Zuul v3 - What's Coming

tl;dr - At last week's OpenStack PTG, the OpenStack Infra team ran the first Zuul v3 job, so it's time to start getting everybody ready for what's coming

Don't Panic! Awesome changes are coming, but you are NOT on the hook for rewriting all of your project's gate jobs or anything crazy like that. Now grab a seat by the fire, pour yourself a drink while I spin a yarn about days gone by and days yet to come.

First, some background

The OpenStack Infra team has been hard at work for quite a while on a new version of Zuul (where by 'quite some time' I mean that Jim Blair and I had our first Zuul v3 design whiteboarding session in 2014). As you might be able to guess given the amount of time, there are some big things coming that will have a real and visible impact on the OpenStack community and beyond. Since we have a running Zuul v3 now^[1], it seemed like the time to start getting folks up to speed on what to expect.

There is other deep-dive information on architecture and rationale if you're interested^[2], but for now we'll focus on what's relevant for end users. We're also going to start sending out a bi-weekly "Status of Zuul v3" email to the openstack-dev@lists.openstack.org mailing list ... so stay tuned!

Important Note This post includes some code snippets - but v3 is still a work in progress. We know of at least one breaking change that is coming to the config format, so please treat this not as a tutorial, but as a conceptual overview. Syntax is subject to change.

The Big Ticket Items

While there are a bunch of changes behind the scenes, there are a reasonably tractable number of user-facing differences.

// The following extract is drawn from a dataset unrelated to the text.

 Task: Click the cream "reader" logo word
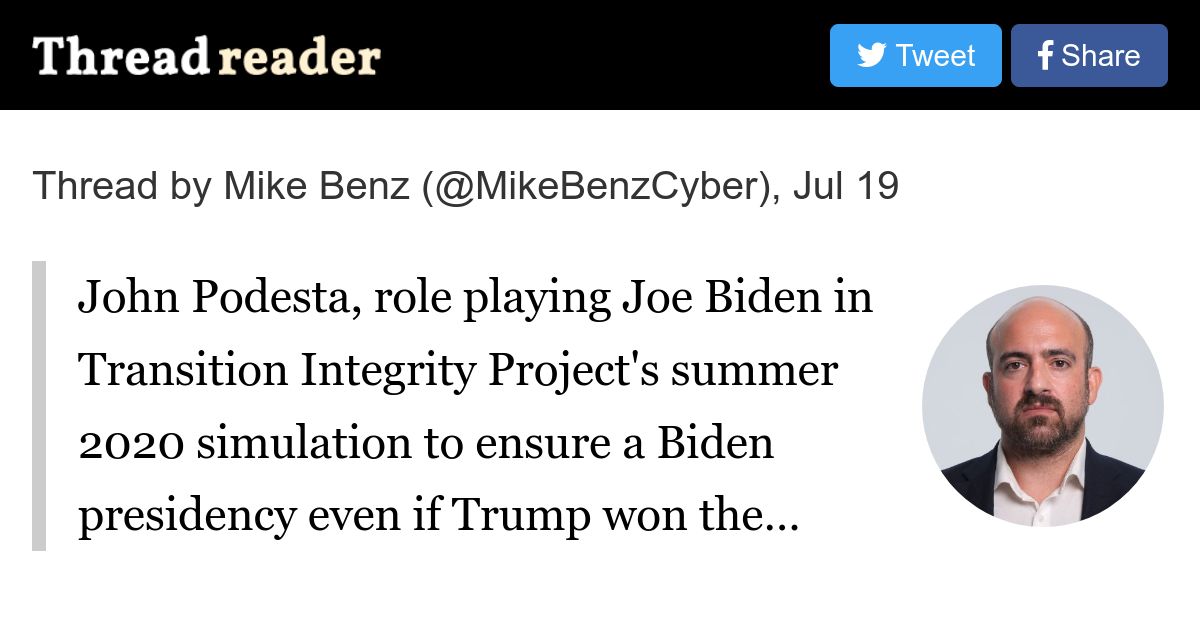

Self-testing In-Repo Job Config
Ansible Job Content
First-class Multi-node Jobs
Improved Job Reuse
Support for non-OpenStack Code and Node Systems
and Much, Much More

Self-testing In-Repo Job Config

This is probably the biggest deal. There are a lot of OpenStack Devs (around 2k in Ocata) and a lot of repositories (1689) There a lot fewer folks on the project-config-core team who are the ones who review all of the job config changes (please everyone thank Andreas Jaeger next time you see him). That's not awesome.

Self-testing in-repo job config is awesome.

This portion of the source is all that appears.